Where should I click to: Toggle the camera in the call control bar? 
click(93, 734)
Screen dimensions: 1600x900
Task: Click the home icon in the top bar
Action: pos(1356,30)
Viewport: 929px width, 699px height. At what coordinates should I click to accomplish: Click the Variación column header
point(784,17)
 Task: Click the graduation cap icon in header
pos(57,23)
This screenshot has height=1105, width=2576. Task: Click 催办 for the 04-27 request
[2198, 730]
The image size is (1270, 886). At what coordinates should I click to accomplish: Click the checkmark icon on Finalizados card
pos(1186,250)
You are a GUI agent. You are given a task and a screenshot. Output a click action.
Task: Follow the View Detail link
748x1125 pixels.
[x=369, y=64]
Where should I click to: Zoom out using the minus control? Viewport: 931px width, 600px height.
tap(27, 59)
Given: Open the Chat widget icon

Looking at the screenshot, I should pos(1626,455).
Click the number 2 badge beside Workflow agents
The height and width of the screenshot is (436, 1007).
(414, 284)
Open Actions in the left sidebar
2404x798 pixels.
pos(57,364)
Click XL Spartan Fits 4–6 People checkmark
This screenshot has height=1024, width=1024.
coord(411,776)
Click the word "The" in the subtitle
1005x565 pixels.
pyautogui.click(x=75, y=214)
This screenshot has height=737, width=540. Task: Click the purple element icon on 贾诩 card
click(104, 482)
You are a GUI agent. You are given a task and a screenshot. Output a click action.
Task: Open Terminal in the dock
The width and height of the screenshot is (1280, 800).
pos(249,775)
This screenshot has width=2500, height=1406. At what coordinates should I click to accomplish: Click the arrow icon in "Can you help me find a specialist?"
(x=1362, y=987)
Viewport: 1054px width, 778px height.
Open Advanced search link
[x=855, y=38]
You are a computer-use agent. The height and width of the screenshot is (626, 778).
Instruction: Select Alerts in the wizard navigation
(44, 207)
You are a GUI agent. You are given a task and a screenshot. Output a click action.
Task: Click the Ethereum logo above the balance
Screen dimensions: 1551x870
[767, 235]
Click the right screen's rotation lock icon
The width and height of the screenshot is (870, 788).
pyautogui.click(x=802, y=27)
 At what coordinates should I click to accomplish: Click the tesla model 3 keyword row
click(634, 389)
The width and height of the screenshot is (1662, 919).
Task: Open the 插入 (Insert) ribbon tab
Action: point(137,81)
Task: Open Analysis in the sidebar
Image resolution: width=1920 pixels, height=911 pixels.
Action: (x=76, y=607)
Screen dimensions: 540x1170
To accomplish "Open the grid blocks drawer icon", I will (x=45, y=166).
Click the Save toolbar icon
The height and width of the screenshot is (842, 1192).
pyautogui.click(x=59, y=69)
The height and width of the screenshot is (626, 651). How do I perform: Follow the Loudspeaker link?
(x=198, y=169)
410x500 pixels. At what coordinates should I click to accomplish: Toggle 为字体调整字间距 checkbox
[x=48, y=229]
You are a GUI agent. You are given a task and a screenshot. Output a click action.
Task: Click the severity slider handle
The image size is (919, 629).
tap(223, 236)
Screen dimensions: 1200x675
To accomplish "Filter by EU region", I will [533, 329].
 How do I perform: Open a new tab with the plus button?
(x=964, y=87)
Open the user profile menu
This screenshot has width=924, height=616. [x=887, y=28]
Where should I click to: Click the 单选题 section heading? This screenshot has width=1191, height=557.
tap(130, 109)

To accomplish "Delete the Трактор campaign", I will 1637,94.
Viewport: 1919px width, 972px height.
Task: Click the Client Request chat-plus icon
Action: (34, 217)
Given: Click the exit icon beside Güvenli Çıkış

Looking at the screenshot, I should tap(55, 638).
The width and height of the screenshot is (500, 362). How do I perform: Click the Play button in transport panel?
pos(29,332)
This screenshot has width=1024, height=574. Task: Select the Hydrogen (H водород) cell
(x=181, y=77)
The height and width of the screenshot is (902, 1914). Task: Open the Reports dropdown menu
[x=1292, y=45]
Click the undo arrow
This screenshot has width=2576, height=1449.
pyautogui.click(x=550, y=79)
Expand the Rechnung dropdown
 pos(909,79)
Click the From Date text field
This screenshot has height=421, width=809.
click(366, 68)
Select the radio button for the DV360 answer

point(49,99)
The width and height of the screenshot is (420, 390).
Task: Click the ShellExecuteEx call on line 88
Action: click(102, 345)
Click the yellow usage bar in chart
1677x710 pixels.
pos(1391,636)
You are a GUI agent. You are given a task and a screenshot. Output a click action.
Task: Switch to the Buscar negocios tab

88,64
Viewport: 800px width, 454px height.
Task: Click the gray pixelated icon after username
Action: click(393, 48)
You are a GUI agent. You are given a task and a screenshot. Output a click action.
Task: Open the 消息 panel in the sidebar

YOUR GOAL: An exact repetition of all the entries is required.

ANSWER SPACE:
Where should I click to: Toggle the camera in the call control bar? 
click(93, 734)
Screen dimensions: 1600x900
Task: Click the home icon in the top bar
Action: pos(1356,30)
Viewport: 929px width, 699px height. At what coordinates should I click to accomplish: Click the Variación column header
point(784,17)
 Task: Click the graduation cap icon in header
pos(57,23)
This screenshot has height=1105, width=2576. Task: Click 催办 for the 04-27 request
[2198, 730]
The image size is (1270, 886). At what coordinates should I click to accomplish: Click the checkmark icon on Finalizados card
pos(1186,250)
You are a GUI agent. You are given a task and a screenshot. Output a click action.
Task: Follow the View Detail link
748x1125 pixels.
[x=369, y=64]
Where should I click to: Zoom out using the minus control? Viewport: 931px width, 600px height.
tap(27, 59)
Given: Open the Chat widget icon

Looking at the screenshot, I should pos(1626,455).
Click the number 2 badge beside Workflow agents
The height and width of the screenshot is (436, 1007).
(414, 284)
Open Actions in the left sidebar
2404x798 pixels.
pos(57,364)
Click XL Spartan Fits 4–6 People checkmark
This screenshot has height=1024, width=1024.
coord(411,776)
Click the word "The" in the subtitle
1005x565 pixels.
pyautogui.click(x=75, y=214)
This screenshot has height=737, width=540. Task: Click the purple element icon on 贾诩 card
click(104, 482)
You are a GUI agent. You are given a task and a screenshot. Output a click action.
Task: Open Terminal in the dock
The width and height of the screenshot is (1280, 800).
pos(249,775)
This screenshot has width=2500, height=1406. At what coordinates should I click to accomplish: Click the arrow icon in "Can you help me find a specialist?"
(x=1362, y=987)
Viewport: 1054px width, 778px height.
Open Advanced search link
[x=855, y=38]
You are a computer-use agent. The height and width of the screenshot is (626, 778).
Instruction: Select Alerts in the wizard navigation
(44, 207)
You are a GUI agent. You are given a task and a screenshot. Output a click action.
Task: Click the Ethereum logo above the balance
Screen dimensions: 1551x870
[767, 235]
Click the right screen's rotation lock icon
The width and height of the screenshot is (870, 788).
pyautogui.click(x=802, y=27)
 At what coordinates should I click to accomplish: Click the tesla model 3 keyword row
click(634, 389)
The width and height of the screenshot is (1662, 919).
Task: Open the 插入 (Insert) ribbon tab
Action: point(137,81)
Task: Open Analysis in the sidebar
Image resolution: width=1920 pixels, height=911 pixels.
Action: (x=76, y=607)
Screen dimensions: 540x1170
To accomplish "Open the grid blocks drawer icon", I will (x=45, y=166).
Click the Save toolbar icon
The height and width of the screenshot is (842, 1192).
pyautogui.click(x=59, y=69)
The height and width of the screenshot is (626, 651). How do I perform: Follow the Loudspeaker link?
(x=198, y=169)
410x500 pixels. At what coordinates should I click to accomplish: Toggle 为字体调整字间距 checkbox
[x=48, y=229]
You are a GUI agent. You are given a task and a screenshot. Output a click action.
Task: Click the severity slider handle
The image size is (919, 629).
tap(223, 236)
Screen dimensions: 1200x675
To accomplish "Filter by EU region", I will [533, 329].
 How do I perform: Open a new tab with the plus button?
(x=964, y=87)
Open the user profile menu
This screenshot has width=924, height=616. [x=887, y=28]
Where should I click to: Click the 单选题 section heading? This screenshot has width=1191, height=557.
tap(130, 109)

To accomplish "Delete the Трактор campaign", I will 1637,94.
Viewport: 1919px width, 972px height.
Task: Click the Client Request chat-plus icon
Action: (34, 217)
Given: Click the exit icon beside Güvenli Çıkış

Looking at the screenshot, I should tap(55, 638).
The width and height of the screenshot is (500, 362). How do I perform: Click the Play button in transport panel?
pos(29,332)
This screenshot has width=1024, height=574. Task: Select the Hydrogen (H водород) cell
(x=181, y=77)
The height and width of the screenshot is (902, 1914). Task: Open the Reports dropdown menu
[x=1292, y=45]
Click the undo arrow
This screenshot has width=2576, height=1449.
pyautogui.click(x=550, y=79)
Expand the Rechnung dropdown
 pos(909,79)
Click the From Date text field
This screenshot has height=421, width=809.
click(366, 68)
Select the radio button for the DV360 answer

point(49,99)
The width and height of the screenshot is (420, 390).
Task: Click the ShellExecuteEx call on line 88
Action: click(102, 345)
Click the yellow usage bar in chart
1677x710 pixels.
pos(1391,636)
You are a GUI agent. You are given a task and a screenshot. Output a click action.
Task: Switch to the Buscar negocios tab

88,64
Viewport: 800px width, 454px height.
Task: Click the gray pixelated icon after username
Action: click(393, 48)
You are a GUI agent. You are given a task and a screenshot. Output a click action.
Task: Open the 消息 panel in the sidebar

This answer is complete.